Our conversation started when I emailed Jay to ask how he was advising clients on the decline of organic reach on Facebook. I (admittedly) totally “led the witness” by coloring the conversation with much of what you read above. The following are highlights from our chat:
Jay Baer: So, the Reachpocalypse post I wrote represents most of my current thinking. But, essentially, yeah we’re getting screwed by Facebook. But, they have a right to screw us, and marketers should have seen it coming.
The way we talk about it with clients is similar to how I talked about it in my post — there are four options to address declining reach on Facebook:
- Get better at Facebook by publishing things that are more worthy of attention.
- Pay to play.
- Get customers and/or employees to carry more of your messaging burden on Facebook.
- Start building community elsewhere.
These are the things we are telling clients. Those that have existing, thriving Facebook communities don’t want to give them up and are paying (at least some of the time) for organic reach. Those that were never completely committed to Facebook, or those that are just starting (very often B2B organizations) are very much in the “bring on Google+” camp.
Robert Rose: Agreed, and we’re saying similar things to our CMI clients — perhaps with a bit more emphasis on your fourth strategy. But I’m actually not convinced that Facebook hasn’t backed itself into a corner here. Many of my Wall Street friends and clients really doubt future growth without acquisition. That feeds right into a quote from your excellent blog post where you say, “If you think they aren’t going to eventually pull the EXACT same move on Instagram you are naïve.”

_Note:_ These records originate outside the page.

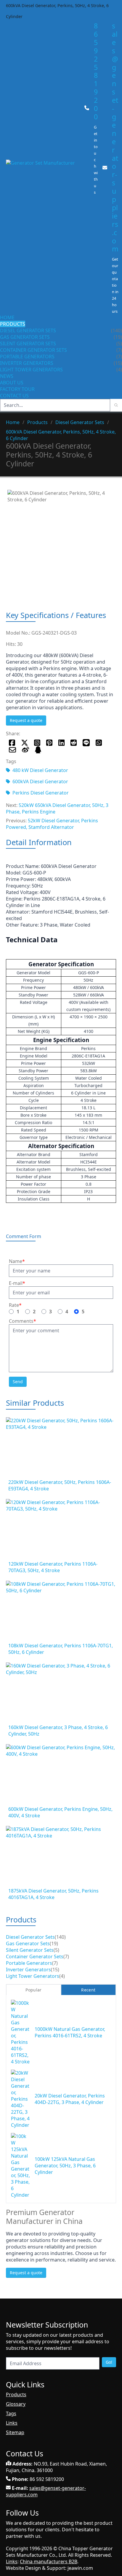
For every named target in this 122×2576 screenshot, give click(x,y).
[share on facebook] (12, 742)
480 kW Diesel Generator (40, 770)
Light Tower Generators (31, 369)
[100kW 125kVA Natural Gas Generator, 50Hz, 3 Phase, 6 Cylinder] (20, 2165)
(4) (62, 1976)
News (6, 376)
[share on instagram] (37, 742)
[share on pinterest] (49, 742)
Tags (11, 2413)
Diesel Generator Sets (28, 330)
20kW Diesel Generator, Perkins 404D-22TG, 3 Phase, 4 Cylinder (70, 2098)
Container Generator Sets (33, 350)
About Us (12, 382)
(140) (60, 1937)
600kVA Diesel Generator (40, 781)
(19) (54, 1943)
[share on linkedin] (61, 742)
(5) (56, 1950)
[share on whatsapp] (99, 742)
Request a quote (26, 720)
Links (11, 2423)
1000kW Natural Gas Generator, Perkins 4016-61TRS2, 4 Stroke (70, 2032)
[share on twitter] (24, 742)
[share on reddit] (73, 742)
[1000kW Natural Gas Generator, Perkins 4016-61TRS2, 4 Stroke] (20, 2032)
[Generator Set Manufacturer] (43, 168)
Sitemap (15, 2432)
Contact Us (14, 395)
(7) (66, 1956)
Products (12, 324)
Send (18, 1381)
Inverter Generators (26, 363)
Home (7, 317)
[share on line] (86, 742)
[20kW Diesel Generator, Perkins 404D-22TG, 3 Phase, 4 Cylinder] (20, 2099)
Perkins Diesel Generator (40, 792)
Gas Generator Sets (25, 337)
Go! (109, 2362)
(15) (55, 1969)
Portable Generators (27, 356)
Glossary (15, 2404)
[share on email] (12, 749)
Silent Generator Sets (28, 343)
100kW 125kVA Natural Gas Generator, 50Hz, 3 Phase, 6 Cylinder (65, 2165)
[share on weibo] (25, 749)
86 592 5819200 (96, 71)
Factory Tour (17, 389)
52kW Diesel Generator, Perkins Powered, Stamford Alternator (52, 823)
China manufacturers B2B (48, 2561)
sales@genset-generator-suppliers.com (115, 137)
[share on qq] (38, 749)
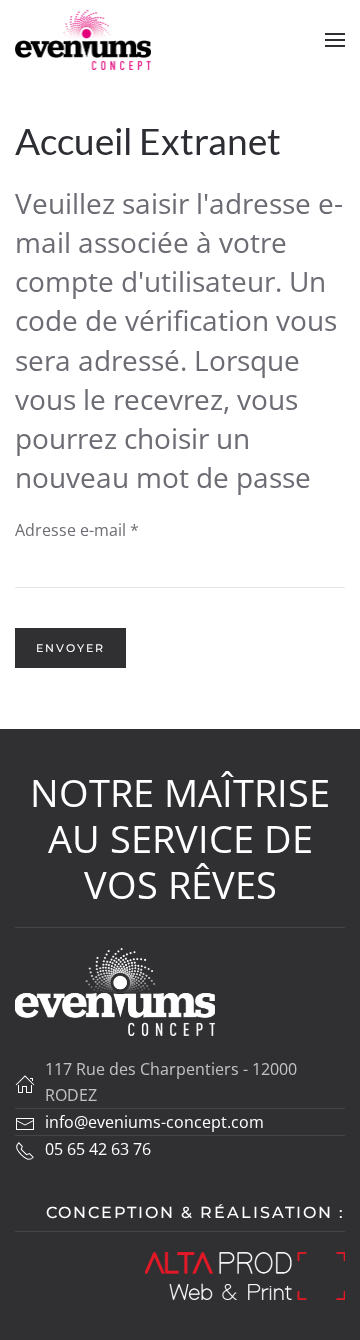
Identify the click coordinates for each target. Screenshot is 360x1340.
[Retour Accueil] (83, 40)
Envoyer (70, 648)
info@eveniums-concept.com (154, 1122)
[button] (335, 40)
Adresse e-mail (77, 530)
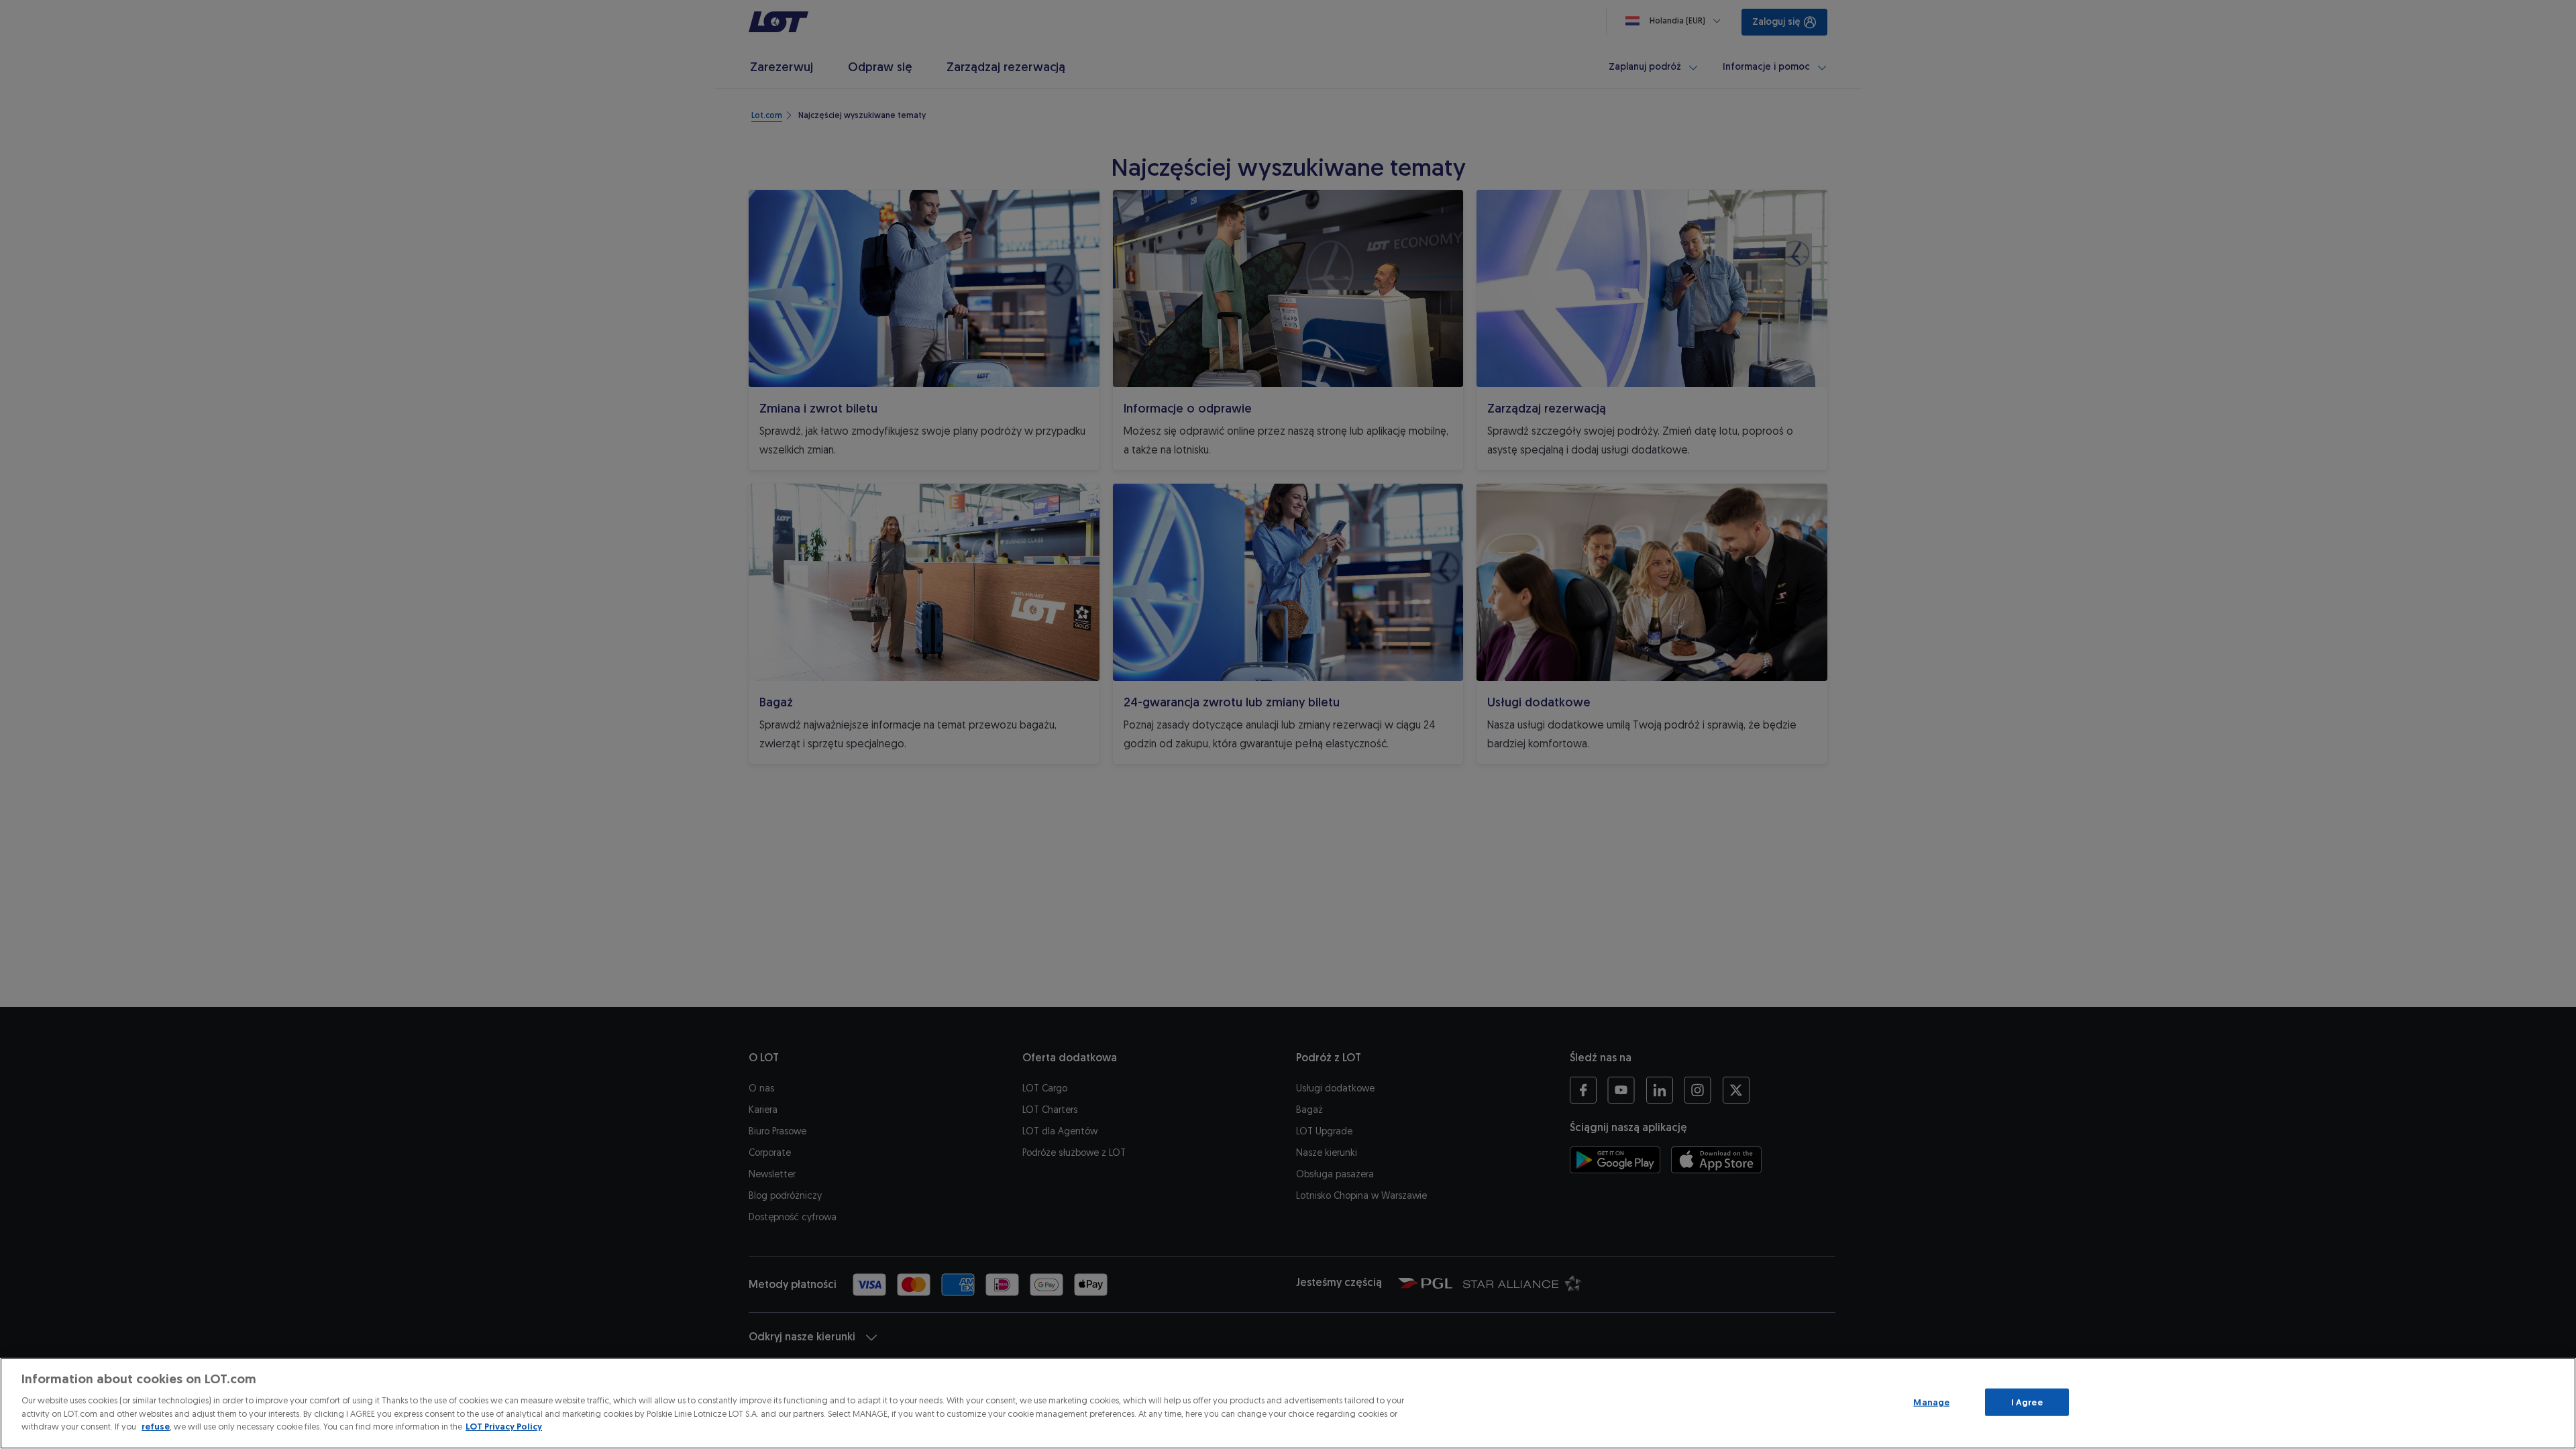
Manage (1931, 1402)
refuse (156, 1426)
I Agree (2027, 1402)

Jay: Indeed, there is a difference between future growth and future usage. Future growth is going to be a problem, if for no other reason than Facebook is almost universally used now. Where does Facebook’s growth come from? Convincing Amish to give it a try? When you’re at 60 percent+ penetration and your average user logs on for 30 minutes a day, you don’t have a lot of room to grow organically, other than acquisition. So, what they have to do is better monetize their existing user base, and get financial growth (if not user base growth) from that. Thus, the Reachpocalypse. They are trying to dramatically boost revenue per active member, and so far it’s working. I’m not sure for how long it can last though.
Robert: Exactly right. The question is for how long? That really brings into play how much money we, as marketers, should chase down the Facebook rabbit hole.
Jay: It all depends on whether there is eventually a backlash against promoted posts/native advertising. The integration of advertising and content works for Google search because on Google search you are actively seeking information/resources so the ads are almost inherently useful. It’s a different psychology on Facebook. People aren’t using Facebook at all times to find products or services. Sometimes, sure; but not all the time. That’s why I think they are actually smart to make it harder to succeed with inferior content on their platform, with moves like increasing ad prices, the 20 percent text rule, and Reachpocalypse. These moves favor bigger/smarter companies that might more often actually create ads that people like/want to see.
It’s counter-intuitive, and perhaps not infinitely scalable, but it’s the online version of the cheesy infomercial vs. savvy product placement juxtaposition you see on cable TV. Hyundai inserts its brand into The Walking Dead and it’s smart and tolerated. ShamWow less so, and it’s relegated to the insomnia time block.
Robert: I think you’ve got the key there: It’s now an ad play, not a social play. [Facebook has] backed itself into the content publisher corner — where the idea is to get ads in front of eyeballs (native or otherwise). That puts it squarely in competition with other publishers doing the same — and with no better (in fact in some cases worse) qualitative reach. Ultimately, it’s a race to the bottom from a margin standpoint (not to mention a quality standpoint). And, meanwhile, it is disenfranchising the very smart brand content providers it is trying to leverage. So, Hyundai now moves money to The Walking Dead, and ShamWow then moves money (temporarily) to Facebook.
So, in the short term, Facebook is a great place for me to put ads to pull people back into myowned media properties (promoting content or otherwise). Over the long term, Facebook becomes like regional TV — where local car dealers fight it out with Devry Institute in covering hyper-local DMAs.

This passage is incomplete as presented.